Looking Back on a Summer Well Spent

Pleased to share the final blog post in a series that highlights the experiences of Privilege & Poverty Interns as they learned and worked with local and national social services this summer.

This one is my (Connor Wertz ’22) personal reflection, which takes in the conversations and reflections I had the entire summer with other interns, my co-workers, and those I worked with at the John Graham Shelter.

Group shot of interns and community partners in a field.
The summer intern cohort and their community partners gathered for dinner and reflection in August. L-R: Abi Sessions (Board member – John Graham Housing and Services), Kerri Duquette-Hoffman (Exec. Director – WomenSafe), Olivia O’Brien (Middlebury College), Justin Srsic (Marymount Univ.), Luna Gizzi (Middlebury College),
Kassydi Dunnaway (Ohio Univ.), Anna Durning (Middlebury College), Joshua Lanney (Open Door Clinic), Nico Plume (Middlebury College), Connor Wertz (Middlebury College), Pete Kellerman (Co-Director, John Graham Housing and Services), Peter Mehler (Middlebury College), Brigett Weinstein (Middlebury College), Christina Grier (Services Director – WomenSafe), Doug Sinclair (Co-Director – Charter House Coalition), Cynthia Ramos (Middlebury College). Photo by Jason Duquette-Hoffman.

One hundred days. Not a very long time – in fact, less time than I have spent on any other job in my life. Yet I have taken to describing this past summer to those who ask as nothing less than perspective changing.

I started the summer primed from a lifetime of American culture, media, and my own privilege to see the differences between myself and others in our community. Indeed, I think I wanted to see differences, so that I could overcome them.

Ambitious? Maybe. Naive? Most definitely. 

Class, education, hometown, expectations from life, skin color, dignity, structural inequalities: I prepared analyses of all of these and more, and spent long nights wondering how they would play out in my personal interactions with those I would be working with.

Then, within the first few days of my internship, a little girl sidled up beside me, eyed me somewhat suspiciously with paper and markers in hand like an offering of peace, and said “Why are you so quiet?”

Four collaboratively completed pictures later, someone else recognized my hometown in Massachusetts. “That’s where Jack Keruac is from, right? Love him. Greatest American novelist.” Two conversations in, and I realized I was going to have to forget everything I expected. 

And 100 days later – days full of coffee conversation and creaky chairs, mornings discussing with other interns our shared experiences, concerns, and emotions – I can’t think of anything worth reflecting on except the similarities I’ve come to learn through relationships, even within structures of inequality.

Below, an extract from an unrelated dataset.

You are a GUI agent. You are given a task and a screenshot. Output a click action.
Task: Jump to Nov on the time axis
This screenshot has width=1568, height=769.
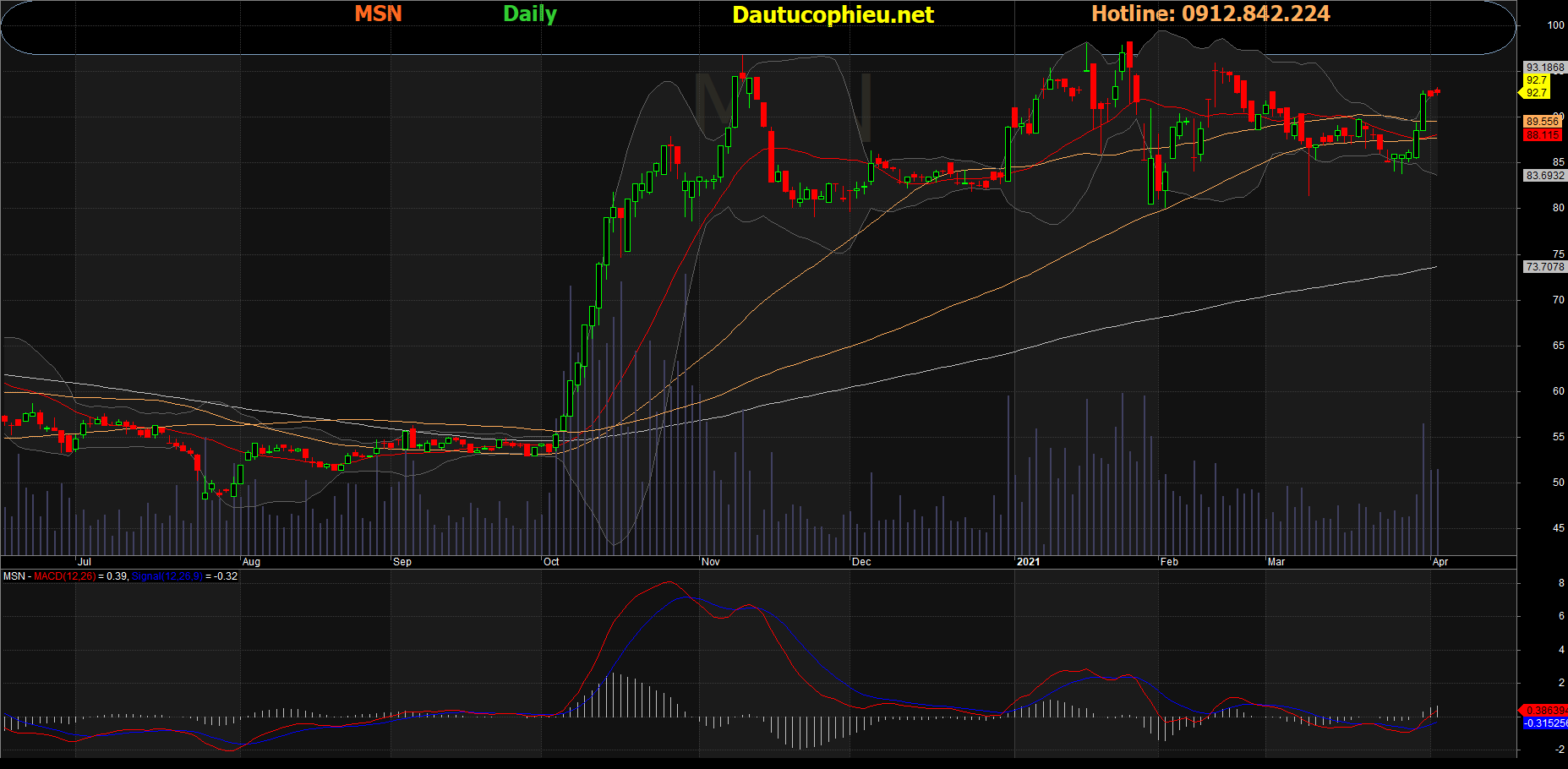coord(711,562)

At times, my first year at Middlebury College seemed like a constant performance of adequacy. Of proving one’s competency over and over – though I haven’t yet figured out to whom. This summer at the John Graham Shelter, living and learning as a part of the broader community in every sense of that term, if I had to prove anything it was how to be human: how to connect with people solely on the basis of what we shared.

Here, if I learned nothing else, it was just how many shared elements (hopes, sense of humor, needs) that we all have.

Thank you to the staff and community of the CCE, as well as the John Graham Shelter community for an experience that will shape me – has already shaped me – wherever I go moving onwards. I can only hope to give back a small fraction of the wisdom, the energy for change, and the inspiration that I will be taking with me.